- [Task brief]: Rewrite these entries as a numbered list, leaving out any blank lines.

- [Dataset rows]:
★ ★ ★ ★ ★ ★ ★
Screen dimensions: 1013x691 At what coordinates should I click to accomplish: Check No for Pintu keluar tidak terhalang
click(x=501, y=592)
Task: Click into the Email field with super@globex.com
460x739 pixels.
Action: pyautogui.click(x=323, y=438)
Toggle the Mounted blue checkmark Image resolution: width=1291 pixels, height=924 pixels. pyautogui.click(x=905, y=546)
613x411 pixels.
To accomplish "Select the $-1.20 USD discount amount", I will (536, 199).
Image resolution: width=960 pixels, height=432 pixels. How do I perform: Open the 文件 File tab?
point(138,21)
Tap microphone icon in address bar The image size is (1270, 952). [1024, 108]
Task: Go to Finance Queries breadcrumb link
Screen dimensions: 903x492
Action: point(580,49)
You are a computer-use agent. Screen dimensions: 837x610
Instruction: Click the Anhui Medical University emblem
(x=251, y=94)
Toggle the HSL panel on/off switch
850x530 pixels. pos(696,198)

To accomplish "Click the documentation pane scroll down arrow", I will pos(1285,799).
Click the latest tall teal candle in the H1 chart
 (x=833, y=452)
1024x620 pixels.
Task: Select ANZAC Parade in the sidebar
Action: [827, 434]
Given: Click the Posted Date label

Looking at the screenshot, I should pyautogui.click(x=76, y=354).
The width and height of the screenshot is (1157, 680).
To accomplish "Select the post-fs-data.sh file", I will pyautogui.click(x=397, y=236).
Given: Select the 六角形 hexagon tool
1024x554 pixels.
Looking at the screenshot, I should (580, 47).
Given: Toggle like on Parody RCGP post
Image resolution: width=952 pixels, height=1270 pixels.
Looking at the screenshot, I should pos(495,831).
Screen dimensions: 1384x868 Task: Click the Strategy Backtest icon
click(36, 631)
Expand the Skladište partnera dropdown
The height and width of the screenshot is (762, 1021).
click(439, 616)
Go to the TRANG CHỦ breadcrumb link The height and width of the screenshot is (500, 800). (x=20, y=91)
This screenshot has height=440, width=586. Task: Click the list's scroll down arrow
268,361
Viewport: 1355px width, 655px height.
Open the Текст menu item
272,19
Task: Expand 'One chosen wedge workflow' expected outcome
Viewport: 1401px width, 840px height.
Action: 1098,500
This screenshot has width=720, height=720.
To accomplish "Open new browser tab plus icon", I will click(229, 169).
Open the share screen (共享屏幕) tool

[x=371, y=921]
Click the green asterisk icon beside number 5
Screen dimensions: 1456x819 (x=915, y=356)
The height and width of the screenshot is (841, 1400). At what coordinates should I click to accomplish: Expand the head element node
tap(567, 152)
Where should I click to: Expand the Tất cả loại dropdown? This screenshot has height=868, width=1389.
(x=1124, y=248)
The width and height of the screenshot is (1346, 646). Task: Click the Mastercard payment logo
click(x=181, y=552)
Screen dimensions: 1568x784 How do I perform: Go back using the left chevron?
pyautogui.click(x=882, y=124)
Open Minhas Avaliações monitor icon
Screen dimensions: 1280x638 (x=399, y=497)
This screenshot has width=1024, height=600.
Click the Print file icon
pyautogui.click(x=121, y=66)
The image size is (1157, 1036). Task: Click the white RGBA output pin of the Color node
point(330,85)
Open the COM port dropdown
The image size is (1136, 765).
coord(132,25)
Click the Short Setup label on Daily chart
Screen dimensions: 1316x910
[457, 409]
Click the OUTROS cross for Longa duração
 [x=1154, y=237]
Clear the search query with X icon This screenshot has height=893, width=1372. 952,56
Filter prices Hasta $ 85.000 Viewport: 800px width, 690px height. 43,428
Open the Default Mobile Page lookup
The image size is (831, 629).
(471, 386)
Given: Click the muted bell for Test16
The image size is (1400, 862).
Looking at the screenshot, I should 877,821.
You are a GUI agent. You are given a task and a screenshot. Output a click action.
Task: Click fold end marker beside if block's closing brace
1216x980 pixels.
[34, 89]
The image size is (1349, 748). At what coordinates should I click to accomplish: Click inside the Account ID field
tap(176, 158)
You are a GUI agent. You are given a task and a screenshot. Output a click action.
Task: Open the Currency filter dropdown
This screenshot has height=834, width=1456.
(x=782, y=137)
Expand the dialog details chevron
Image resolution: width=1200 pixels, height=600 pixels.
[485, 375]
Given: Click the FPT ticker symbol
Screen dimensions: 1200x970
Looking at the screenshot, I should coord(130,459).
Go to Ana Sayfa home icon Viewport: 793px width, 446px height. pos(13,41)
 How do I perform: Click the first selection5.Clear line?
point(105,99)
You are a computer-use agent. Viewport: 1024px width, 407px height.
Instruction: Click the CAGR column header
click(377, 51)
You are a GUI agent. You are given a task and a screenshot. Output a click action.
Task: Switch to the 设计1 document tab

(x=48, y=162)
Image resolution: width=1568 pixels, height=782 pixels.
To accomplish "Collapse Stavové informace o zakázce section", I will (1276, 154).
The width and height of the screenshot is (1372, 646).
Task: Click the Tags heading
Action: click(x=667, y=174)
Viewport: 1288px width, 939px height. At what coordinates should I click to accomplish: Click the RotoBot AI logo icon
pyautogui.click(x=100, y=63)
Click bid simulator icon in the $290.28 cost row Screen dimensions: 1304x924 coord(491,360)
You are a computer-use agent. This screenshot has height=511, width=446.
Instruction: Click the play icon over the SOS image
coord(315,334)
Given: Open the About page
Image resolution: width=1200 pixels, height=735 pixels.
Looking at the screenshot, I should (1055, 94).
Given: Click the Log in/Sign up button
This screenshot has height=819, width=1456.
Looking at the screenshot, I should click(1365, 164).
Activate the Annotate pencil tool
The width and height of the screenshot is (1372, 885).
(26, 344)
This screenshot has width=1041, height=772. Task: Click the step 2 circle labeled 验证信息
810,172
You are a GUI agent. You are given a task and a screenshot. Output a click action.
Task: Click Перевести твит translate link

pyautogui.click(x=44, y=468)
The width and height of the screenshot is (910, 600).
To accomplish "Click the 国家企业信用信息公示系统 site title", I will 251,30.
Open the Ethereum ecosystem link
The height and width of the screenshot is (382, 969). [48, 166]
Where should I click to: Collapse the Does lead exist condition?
★ ★ ★ ★ ★ ★ ★
- [Answer to this task]:
1. Screen dimensions: 1013x691 At what coordinates should I click to accomplish: Check No for Pintu keluar tidak terhalang
2. click(x=501, y=592)
3. Task: Click into the Email field with super@globex.com
4. 460x739 pixels.
5. Action: pyautogui.click(x=323, y=438)
6. Toggle the Mounted blue checkmark Image resolution: width=1291 pixels, height=924 pixels. pyautogui.click(x=905, y=546)
7. 613x411 pixels.
8. To accomplish "Select the $-1.20 USD discount amount", I will (536, 199).
9. Image resolution: width=960 pixels, height=432 pixels. How do I perform: Open the 文件 File tab?
10. point(138,21)
11. Tap microphone icon in address bar The image size is (1270, 952). [1024, 108]
12. Task: Go to Finance Queries breadcrumb link
13. Screen dimensions: 903x492
14. Action: point(580,49)
15. You are a computer-use agent. Screen dimensions: 837x610
16. Instruction: Click the Anhui Medical University emblem
17. (x=251, y=94)
18. Toggle the HSL panel on/off switch
19. 850x530 pixels. pos(696,198)
20. To accomplish "Click the documentation pane scroll down arrow", I will pos(1285,799).
21. Click the latest tall teal candle in the H1 chart
22.  (x=833, y=452)
23. 1024x620 pixels.
24. Task: Select ANZAC Parade in the sidebar
25. Action: [827, 434]
26. Given: Click the Posted Date label
27. Looking at the screenshot, I should pyautogui.click(x=76, y=354).
28. The width and height of the screenshot is (1157, 680).
29. To accomplish "Select the post-fs-data.sh file", I will pyautogui.click(x=397, y=236).
30. Given: Select the 六角形 hexagon tool
31. 1024x554 pixels.
32. Looking at the screenshot, I should (580, 47).
33. Given: Toggle like on Parody RCGP post
34. Image resolution: width=952 pixels, height=1270 pixels.
35. Looking at the screenshot, I should pos(495,831).
36. Screen dimensions: 1384x868 Task: Click the Strategy Backtest icon
37. click(36, 631)
38. Expand the Skladište partnera dropdown
39. The height and width of the screenshot is (762, 1021).
40. click(439, 616)
41. Go to the TRANG CHỦ breadcrumb link The height and width of the screenshot is (500, 800). (x=20, y=91)
42. This screenshot has height=440, width=586. Task: Click the list's scroll down arrow
43. 268,361
44. Viewport: 1355px width, 655px height.
45. Open the Текст menu item
46. 272,19
47. Task: Expand 'One chosen wedge workflow' expected outcome
48. Viewport: 1401px width, 840px height.
49. Action: 1098,500
50. This screenshot has width=720, height=720.
51. To accomplish "Open new browser tab plus icon", I will click(229, 169).
52. Open the share screen (共享屏幕) tool
53. [x=371, y=921]
54. Click the green asterisk icon beside number 5
55. Screen dimensions: 1456x819 (x=915, y=356)
56. The height and width of the screenshot is (841, 1400). At what coordinates should I click to accomplish: Expand the head element node
57. tap(567, 152)
58. Where should I click to: Expand the Tất cả loại dropdown? This screenshot has height=868, width=1389.
59. (x=1124, y=248)
60. The width and height of the screenshot is (1346, 646). Task: Click the Mastercard payment logo
61. click(x=181, y=552)
62. Screen dimensions: 1568x784 How do I perform: Go back using the left chevron?
63. pyautogui.click(x=882, y=124)
64. Open Minhas Avaliações monitor icon
65. Screen dimensions: 1280x638 (x=399, y=497)
66. This screenshot has width=1024, height=600.
67. Click the Print file icon
68. pyautogui.click(x=121, y=66)
69. The image size is (1157, 1036). Task: Click the white RGBA output pin of the Color node
70. point(330,85)
71. Open the COM port dropdown
72. The image size is (1136, 765).
73. coord(132,25)
74. Click the Short Setup label on Daily chart
75. Screen dimensions: 1316x910
76. [457, 409]
77. Click the OUTROS cross for Longa duração
78.  [x=1154, y=237]
79. Clear the search query with X icon This screenshot has height=893, width=1372. 952,56
80. Filter prices Hasta $ 85.000 Viewport: 800px width, 690px height. 43,428
81. Open the Default Mobile Page lookup
82. The image size is (831, 629).
83. (471, 386)
84. Given: Click the muted bell for Test16
85. The image size is (1400, 862).
86. Looking at the screenshot, I should 877,821.
87. You are a GUI agent. You are given a task and a screenshot. Output a click action.
88. Task: Click fold end marker beside if block's closing brace
89. 1216x980 pixels.
90. [34, 89]
91. The image size is (1349, 748). At what coordinates should I click to accomplish: Click inside the Account ID field
92. tap(176, 158)
93. You are a GUI agent. You are given a task and a screenshot. Output a click action.
94. Task: Open the Currency filter dropdown
95. This screenshot has height=834, width=1456.
96. (x=782, y=137)
97. Expand the dialog details chevron
98. Image resolution: width=1200 pixels, height=600 pixels.
99. [485, 375]
100. Given: Click the FPT ticker symbol
101. Screen dimensions: 1200x970
102. Looking at the screenshot, I should coord(130,459).
103. Go to Ana Sayfa home icon Viewport: 793px width, 446px height. pos(13,41)
104.  How do I perform: Click the first selection5.Clear line?
105. point(105,99)
106. You are a computer-use agent. Viewport: 1024px width, 407px height.
107. Instruction: Click the CAGR column header
108. click(377, 51)
109. You are a GUI agent. You are given a task and a screenshot. Output a click action.
110. Task: Switch to the 设计1 document tab
111. (x=48, y=162)
112. Image resolution: width=1568 pixels, height=782 pixels.
113. To accomplish "Collapse Stavové informace o zakázce section", I will (1276, 154).
114. The width and height of the screenshot is (1372, 646).
115. Task: Click the Tags heading
116. Action: click(x=667, y=174)
117. Viewport: 1288px width, 939px height. At what coordinates should I click to accomplish: Click the RotoBot AI logo icon
118. pyautogui.click(x=100, y=63)
119. Click bid simulator icon in the $290.28 cost row Screen dimensions: 1304x924 coord(491,360)
120. You are a computer-use agent. This screenshot has height=511, width=446.
121. Instruction: Click the play icon over the SOS image
122. coord(315,334)
123. Given: Open the About page
124. Image resolution: width=1200 pixels, height=735 pixels.
125. Looking at the screenshot, I should (1055, 94).
126. Given: Click the Log in/Sign up button
127. This screenshot has height=819, width=1456.
128. Looking at the screenshot, I should click(1365, 164).
129. Activate the Annotate pencil tool
130. The width and height of the screenshot is (1372, 885).
131. (26, 344)
132. This screenshot has width=1041, height=772. Task: Click the step 2 circle labeled 验证信息
133. 810,172
134. You are a GUI agent. You are given a task and a screenshot. Output a click action.
135. Task: Click Перевести твит translate link
136. pyautogui.click(x=44, y=468)
137. The width and height of the screenshot is (910, 600).
138. To accomplish "Click the 国家企业信用信息公示系统 site title", I will 251,30.
139. Open the Ethereum ecosystem link
140. The height and width of the screenshot is (382, 969). [48, 166]
141. Where should I click to: Collapse the Does lead exist condition?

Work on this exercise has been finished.